What does the town seal of Arkham, Massachusetts look like?
That's a thought that's been occupying my brain since I began thinking of doing some Arkham municipal documents. Realistically, the city should have a distinctive seal for official documents and property just like the real small cities that fill Massachusetts. Given that, the best source of inspiration for my fictional seal would be the ones used by cities of comparable size and history to Lovecraft's legend-haunted creation.
Every town and city in Massachusetts has an official seal to serve as an authenticity marking for the various forms of official paper that governments produce in abundance. Some of them date back to designs that existed before the United States was brought into existence, but the the majority were created after independence as settlements expanded and eventually incorporated. That process reached a crescendo in 1899, when the Commonwealth legislated that every municipality was required to have one within a year.
So where do we find pictures of the hundreds of seals in use over the years? Luckily, history obsessed antiquarians are more than the protagonists of Mythos fiction. The best record of the various seals in use is probably Town and City Seals of Massachusetts, a two volume set of books by Allan Forbes and Ralph M. Eastman published by the State Street Trust Company, a regional bank, in the 1950's. Back in those bygone days the books were given away as civic-minded premiums to potential customers of the bank, so it's easy to find single copies and complete sets on Ebay and Amazon.
Tomorrow I'll have some scans of interesting and inspirational examples for the Arkham seal project.
10 comments:
Wow. I went and had a look and there's two volumes up on Ebay for $13 USD. Almost tempting as is.
@ baralier
The books are quite entertaining in and of themselves. The authors include anecdotes about each town and the creation of their respective seal. Some of the information, like the strange hums and tones generated by the "singing beach" of Manchester, are just the kind of thing you would expect in Lovecraft's Massachusetts.

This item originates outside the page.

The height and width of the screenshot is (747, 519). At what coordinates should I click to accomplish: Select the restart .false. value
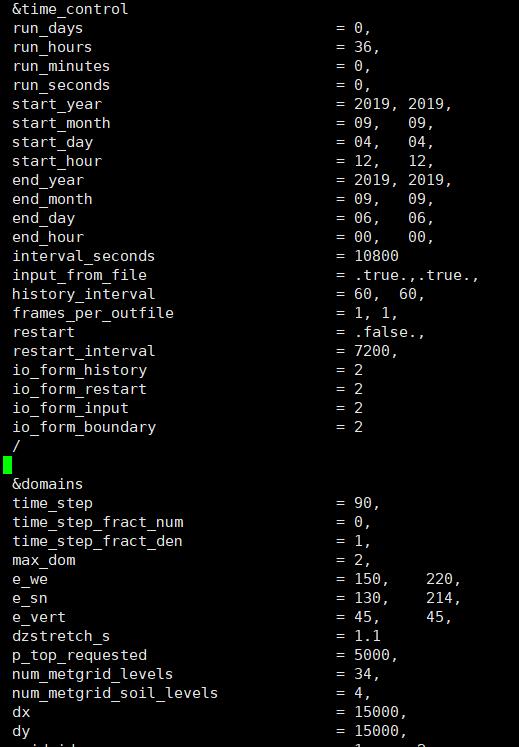point(389,332)
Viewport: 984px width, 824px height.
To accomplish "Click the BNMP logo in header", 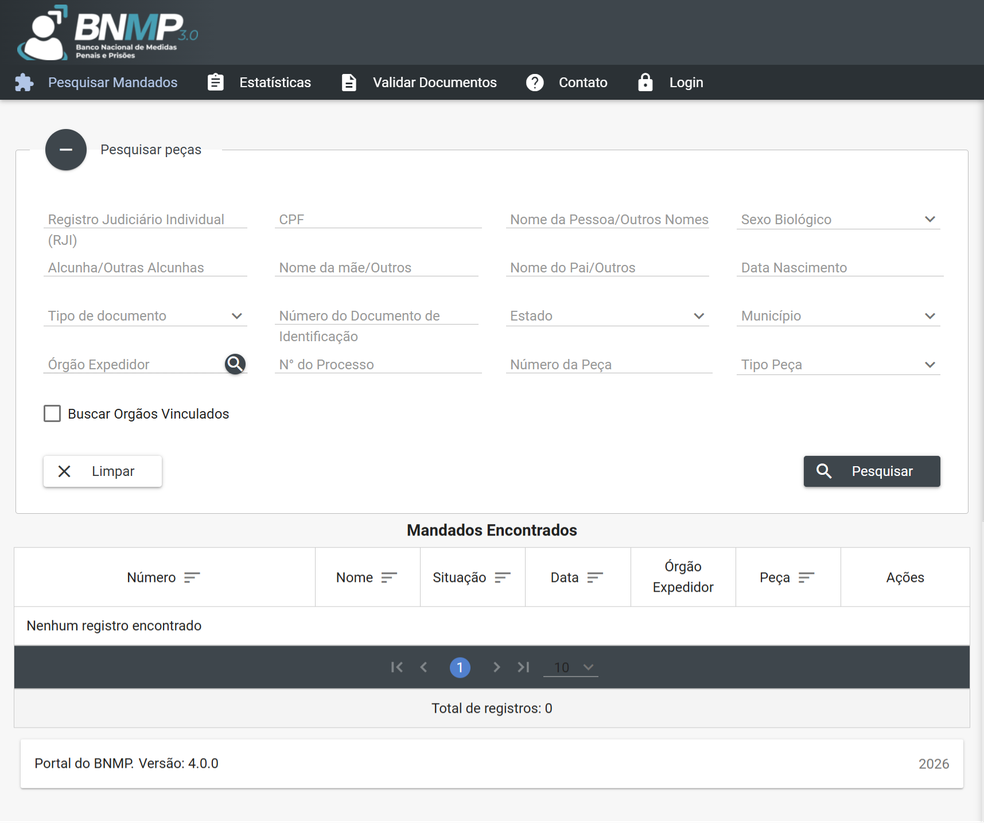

You have also a free book on Internet Archive web site : State Names, Flags, Seals, Songs, Birds, Flowers,And Other Symbols (1934) With drawings and explanqtions of all US states seals which is a gold mine
= http://www.archive.org/details/statenamesflagss027057mbp
Alban
One of my very very rare disappointments in the prop design choices of the HPLHS was their decision to stick with the seal of Massachusetts on the Arkham Library card, after being provided with the authentic seal of Essex County. (The card itself asserted an Essex County library system, not a Massachusetts-wide library system.) Of course, an Arkham city seal would have fit as well, or even better....
--Raven.
I'm cobbling in GIMP. Enough other town/city seals use pictures of scenes (people, buildings, landscape settings) that Arkham could easily too, and a view of the river with the little island would be fitting. The Christian settlers weren't happy with the pagan rocks they found there... so the picture shows a Puritan brandishing a torch, and a big fire coming up from the island. Motto: "Hortandus Potestas Lucis" (roughly, Preach the Power of the Light); note the initials HPL. The seal's circle pattern is borrowed from Salem's. The crest, like Salem's dove-of-peace, is a herald's "cant" on the town's name: Noah's Ark.
--Raven.
As promised and described, an Arkham city seal.
A Latin pedant might well point out that "Hortandus" sounds as though it's the Power of the Light that's to be exhorted, as if it were to be invoked rather than preached about. Hmmm. That may be what got Arkhamites the reputation of wizards.
Nobody ever talks about Arkham's founding year. I mean ever. It just isn't mentioned, even in Arkham Unveiled. All other city seals use Arabic numerals for their founding years, but Arkham uses Roman numerals. I wonder what could be the reason for the great avoidance. It's just 40 years after Salem's, and 20 years after Andover's....
You'll note the shape of the branch being burned. Also the shape of the fire on the little island, the crescent moon and stars....
For what little it may be worth, the HPLHS Arkham library card was designed long before I had ever seen the seal of Essex County or thought to wonder what it looked like, and it didn't occur to me to go back and redo it after the fact. Now that it's been pointed out, however, I will reissue the Arkham library card PDF with a new seal for Arkham itself. Thanks for the feedback!
AHL
@ Alban
As always, you're a font of useful information.
@ Raven
For some reason the link to your seal is coming up with a hotlinking warning.
@ Andrew Leman
Believe me, whatever you have to say is worth quite a bit around here. You're one of the primary reasons Propnomicon exists.
How odd of iimmgg.com to block hotlinking. I had tested that link in preview, and it had worked then.
Okay, here's another location: Arkham City Seal.
Andrew, I certainly wouldn't have expected you to use the Essex County Seal before you'd ever seen it. I'm referring to the 2008 reissue, at which point you did have the option. Not that you needed to use it, or to defer to anyone else's judgment. You're the artist there.
I suppose I'm being a critic, in the "those-who-can't" sense. You're who I want to grow up to be.
I did discuss my design further on Yog-Sothoth. Also, to put on record what I've said in email, I've made free offer of the concepts/executions in my design, so that Andrew and Propnomicon need not avoid any resemblance to anything I did.